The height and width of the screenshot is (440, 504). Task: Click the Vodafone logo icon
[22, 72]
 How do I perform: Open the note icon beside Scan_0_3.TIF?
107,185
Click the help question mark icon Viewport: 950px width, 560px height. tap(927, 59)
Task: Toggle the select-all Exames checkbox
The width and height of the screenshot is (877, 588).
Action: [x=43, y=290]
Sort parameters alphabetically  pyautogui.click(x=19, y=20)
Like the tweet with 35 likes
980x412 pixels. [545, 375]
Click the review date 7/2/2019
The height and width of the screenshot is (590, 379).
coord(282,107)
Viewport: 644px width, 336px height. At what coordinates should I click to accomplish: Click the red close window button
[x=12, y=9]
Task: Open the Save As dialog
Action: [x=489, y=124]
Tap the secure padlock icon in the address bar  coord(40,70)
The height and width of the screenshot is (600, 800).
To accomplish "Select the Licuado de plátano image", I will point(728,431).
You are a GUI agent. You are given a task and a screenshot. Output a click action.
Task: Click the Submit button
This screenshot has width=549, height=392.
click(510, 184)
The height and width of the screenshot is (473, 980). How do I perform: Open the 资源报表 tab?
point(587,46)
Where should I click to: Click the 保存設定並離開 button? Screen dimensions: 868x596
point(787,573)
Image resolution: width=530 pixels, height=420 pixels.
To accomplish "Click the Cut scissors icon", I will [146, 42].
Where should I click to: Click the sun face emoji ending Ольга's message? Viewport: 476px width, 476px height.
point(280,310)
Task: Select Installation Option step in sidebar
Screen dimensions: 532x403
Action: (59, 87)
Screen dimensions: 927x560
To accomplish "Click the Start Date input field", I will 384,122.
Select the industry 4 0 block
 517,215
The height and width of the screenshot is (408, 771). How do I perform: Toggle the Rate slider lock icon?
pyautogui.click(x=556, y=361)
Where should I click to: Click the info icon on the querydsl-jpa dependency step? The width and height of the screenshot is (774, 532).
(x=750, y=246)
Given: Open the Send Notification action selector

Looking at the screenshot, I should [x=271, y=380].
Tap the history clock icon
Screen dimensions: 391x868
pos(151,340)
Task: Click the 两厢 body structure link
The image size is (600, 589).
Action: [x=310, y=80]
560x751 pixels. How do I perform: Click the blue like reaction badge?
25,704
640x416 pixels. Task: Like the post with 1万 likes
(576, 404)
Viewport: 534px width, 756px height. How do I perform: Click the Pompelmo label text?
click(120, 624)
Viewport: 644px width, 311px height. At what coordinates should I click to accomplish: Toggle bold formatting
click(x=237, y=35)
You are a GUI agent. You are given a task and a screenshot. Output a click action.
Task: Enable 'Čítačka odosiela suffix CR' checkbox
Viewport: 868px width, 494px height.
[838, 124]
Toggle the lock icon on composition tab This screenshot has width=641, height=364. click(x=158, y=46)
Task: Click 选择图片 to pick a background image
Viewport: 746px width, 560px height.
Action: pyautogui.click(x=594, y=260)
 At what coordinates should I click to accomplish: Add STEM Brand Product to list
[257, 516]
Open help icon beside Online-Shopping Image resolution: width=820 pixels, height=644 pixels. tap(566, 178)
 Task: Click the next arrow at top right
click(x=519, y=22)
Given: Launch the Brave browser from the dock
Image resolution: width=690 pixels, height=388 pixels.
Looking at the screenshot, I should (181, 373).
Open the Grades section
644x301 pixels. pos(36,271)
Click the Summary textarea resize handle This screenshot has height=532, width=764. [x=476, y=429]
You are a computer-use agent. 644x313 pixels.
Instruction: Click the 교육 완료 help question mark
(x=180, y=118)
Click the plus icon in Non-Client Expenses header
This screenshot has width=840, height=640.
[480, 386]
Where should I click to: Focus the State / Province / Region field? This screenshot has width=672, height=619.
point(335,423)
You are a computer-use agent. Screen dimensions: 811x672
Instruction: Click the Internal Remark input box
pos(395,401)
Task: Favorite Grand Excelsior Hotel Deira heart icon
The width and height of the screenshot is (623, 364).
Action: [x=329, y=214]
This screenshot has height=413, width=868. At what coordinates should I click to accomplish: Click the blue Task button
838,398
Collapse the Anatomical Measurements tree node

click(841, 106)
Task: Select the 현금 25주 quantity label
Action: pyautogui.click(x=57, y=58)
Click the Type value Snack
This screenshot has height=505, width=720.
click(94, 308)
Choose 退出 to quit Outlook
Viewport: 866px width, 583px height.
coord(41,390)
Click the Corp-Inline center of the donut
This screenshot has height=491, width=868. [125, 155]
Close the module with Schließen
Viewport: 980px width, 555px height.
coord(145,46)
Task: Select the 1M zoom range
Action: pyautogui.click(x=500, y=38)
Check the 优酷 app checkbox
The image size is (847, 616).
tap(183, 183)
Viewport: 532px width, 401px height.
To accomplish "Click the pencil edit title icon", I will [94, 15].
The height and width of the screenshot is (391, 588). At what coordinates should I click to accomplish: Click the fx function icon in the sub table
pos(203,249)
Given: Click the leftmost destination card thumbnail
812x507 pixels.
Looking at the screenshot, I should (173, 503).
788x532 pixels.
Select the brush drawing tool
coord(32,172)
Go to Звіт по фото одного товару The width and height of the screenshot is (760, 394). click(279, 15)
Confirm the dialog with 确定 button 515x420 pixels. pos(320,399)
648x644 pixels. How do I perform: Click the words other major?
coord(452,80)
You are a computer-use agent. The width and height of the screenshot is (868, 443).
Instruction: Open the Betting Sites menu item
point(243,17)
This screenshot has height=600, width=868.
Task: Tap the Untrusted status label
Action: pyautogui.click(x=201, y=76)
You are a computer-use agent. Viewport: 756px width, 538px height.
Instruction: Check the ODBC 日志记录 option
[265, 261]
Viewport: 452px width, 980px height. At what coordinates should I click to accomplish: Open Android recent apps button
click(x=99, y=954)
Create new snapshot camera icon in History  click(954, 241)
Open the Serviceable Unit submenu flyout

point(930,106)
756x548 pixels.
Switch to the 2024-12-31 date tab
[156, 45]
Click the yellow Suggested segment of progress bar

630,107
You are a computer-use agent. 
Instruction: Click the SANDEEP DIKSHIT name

=== TASK PROMPT ===
From the material above, count the lines that include "computer" and give only the total.

=== THE ANSWER ===
5